Di DPR, Menag Jelaskan Alasan Pembentukan Ditjen Pesantren
Poin Penting
|
JAKARTA, investortrust.id - Menteri Agama (Menag) Nasaruddin Umar, menjelaskan alasan di balik pembentukan Direktorat Jenderal (Ditjen) Pesantren oleh pemerintah. Ia beralasan, tujuan pembentukan Ditjen Pesantren adalah untuk memaksimalkan tiga fungsi pondok pesantren.
"Undang-Undang Nomor 18 Tahun 2019 mengamanatkan bahwa pesantren menjalankan tiga fungsi, yaitu fungsi pendidikan, fungsi dakwah, dan fungsi pemberdayaan masyarakat," katanya saat menghadiri rapat dengar pendapat bersama Komisi VIII DPR di kompleks parlemen, Senayan, Jakarta, Selasa (11/11/2025).
Nasaruddin menyebutkan, nantinya pendanaan pondok pesantren dapat berasal dari fungsi pendidikan serta fungsi agama.
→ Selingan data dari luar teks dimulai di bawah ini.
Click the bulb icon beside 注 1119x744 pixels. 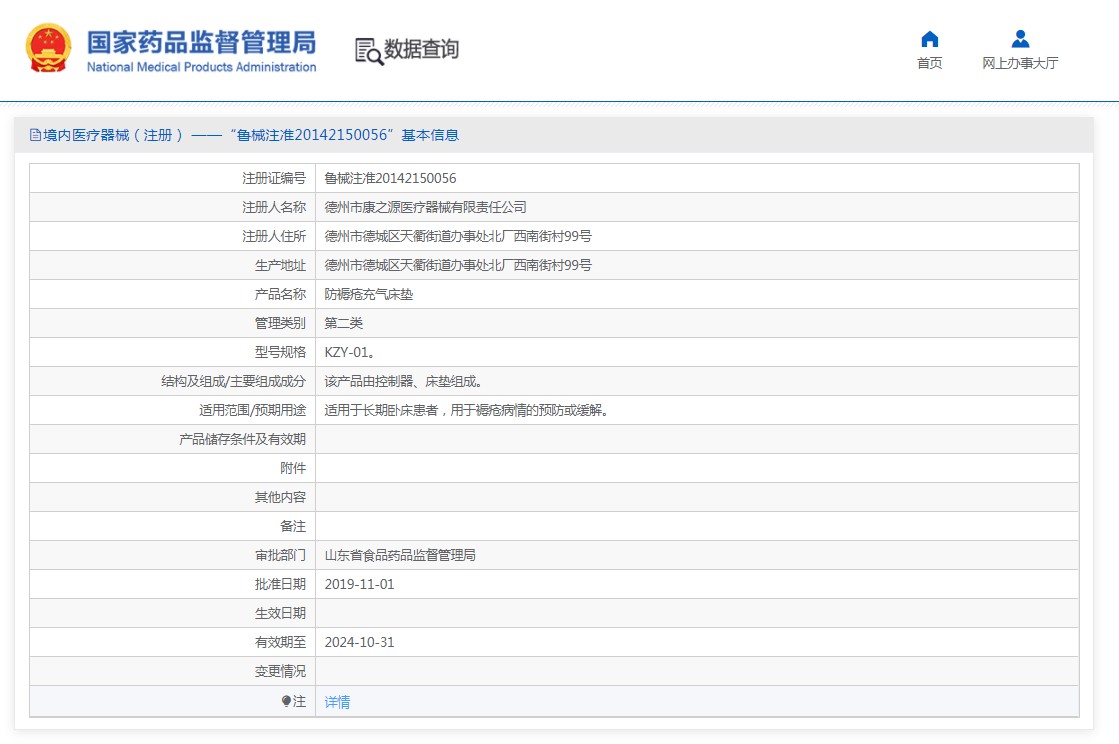(286, 702)
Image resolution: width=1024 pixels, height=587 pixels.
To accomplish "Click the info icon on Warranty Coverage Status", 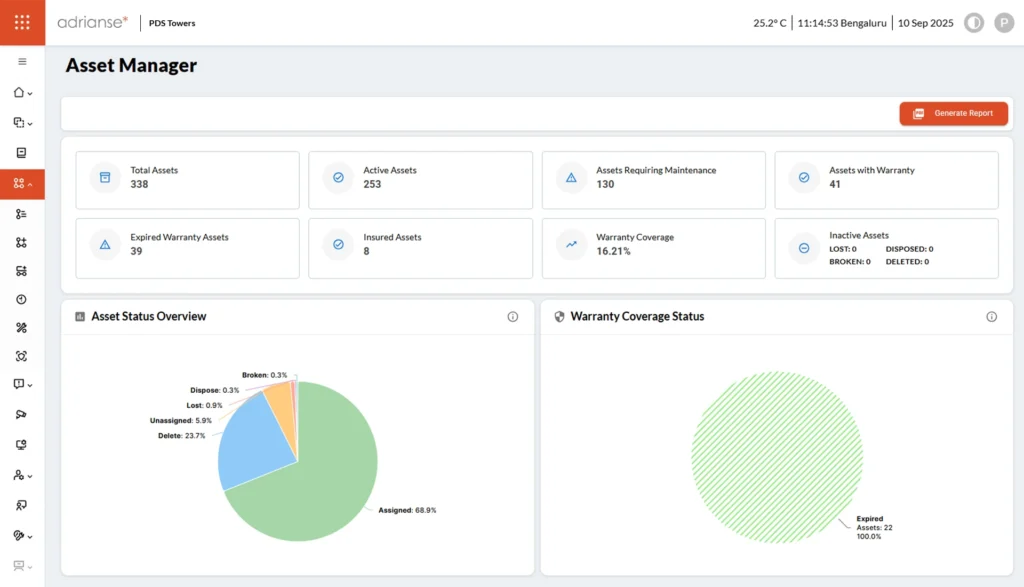I will coord(989,316).
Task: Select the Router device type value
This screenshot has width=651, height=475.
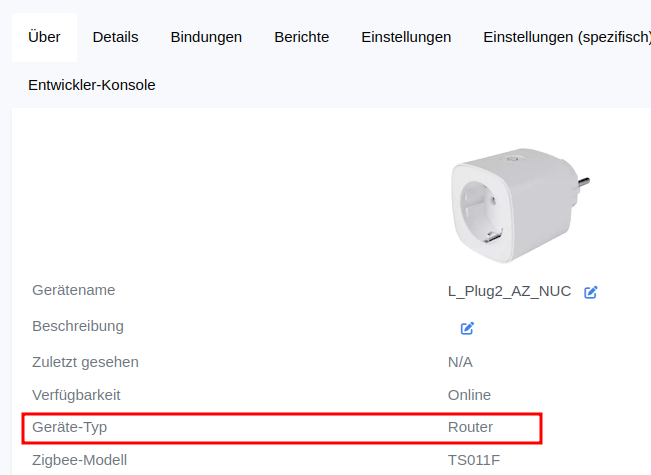Action: pos(470,427)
Ia berujar, selama ini pondok pesantren hanya memiliki anggaran untuk pendidikan dikarenakan berada di bawah naungan Ditjen Pendidikan Islam sehingga fungsi optimalnya tak dapat dilaksanakan.
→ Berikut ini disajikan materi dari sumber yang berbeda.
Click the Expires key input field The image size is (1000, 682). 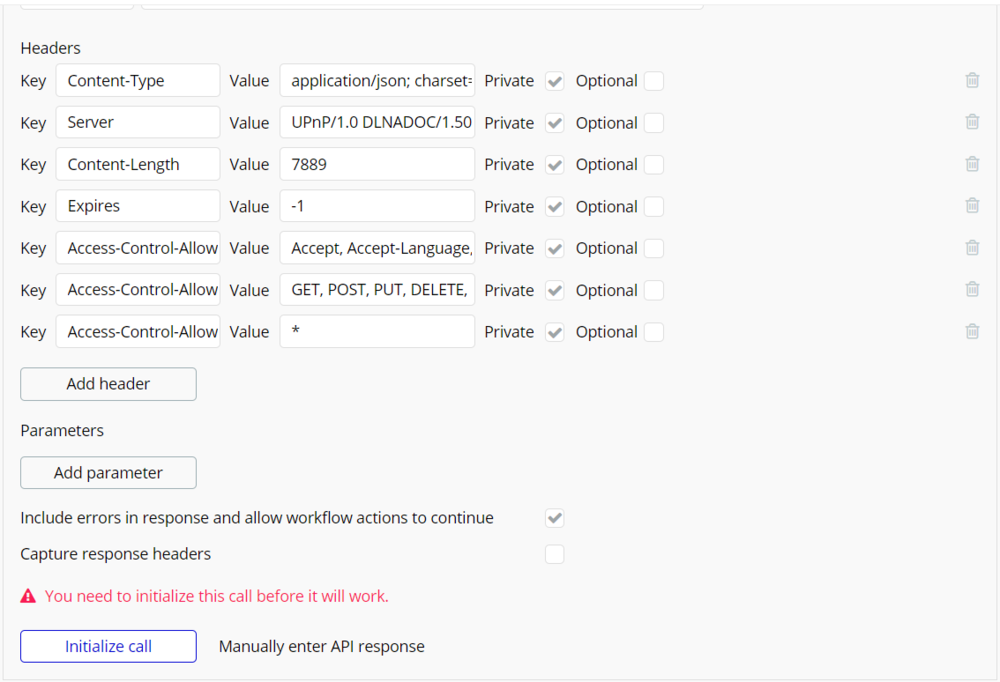[138, 206]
Imam Besar Masjid Istiqlal itu menilai, keterbatasan tersebut menciptakan kelumpuhan kebijakan sehingga membuat pesantren tak mendapatkan layanan sesuai dengan yang diamanatkan oleh Undang-Undang.
Baca Juga
“Keterbatasan ini menciptakan kelumpuhan kebijakan yang pada akhirnya pesantren kurang mendapatkan layanan sekaligus peran sebagaimana yang diamanatkan Undang-Undang, yang tiga poin tadi,” ucapnya.
Atas tujuan tersebut, Nasaruddin menyatakan pihaknya telah bersurat ke Kementerian Pendayagunaan Aparatur Negara dan Reformasi Birokrasi (Kemenpan RB) pada tanggal 9 oktober 2025 tentang penataaan organisasi dan tata kerja pada Kemenag.
Nasaruddin menuturkan, Presiden Prabowo Subianto merestui pembentukan Ditjen Pesantren Kemenag pada 21 Oktober 2025 melalui surat bernomor B-617/M/D-1/HK.03.00/10/2025, atau satu hari sebelum Hari Santri. Beberapa kementerian lalu menggelar rapat pada 1 November 2025, yang berujung menghasilkan draf akhir perpres untuk pembentukan Ditjen Pesantren.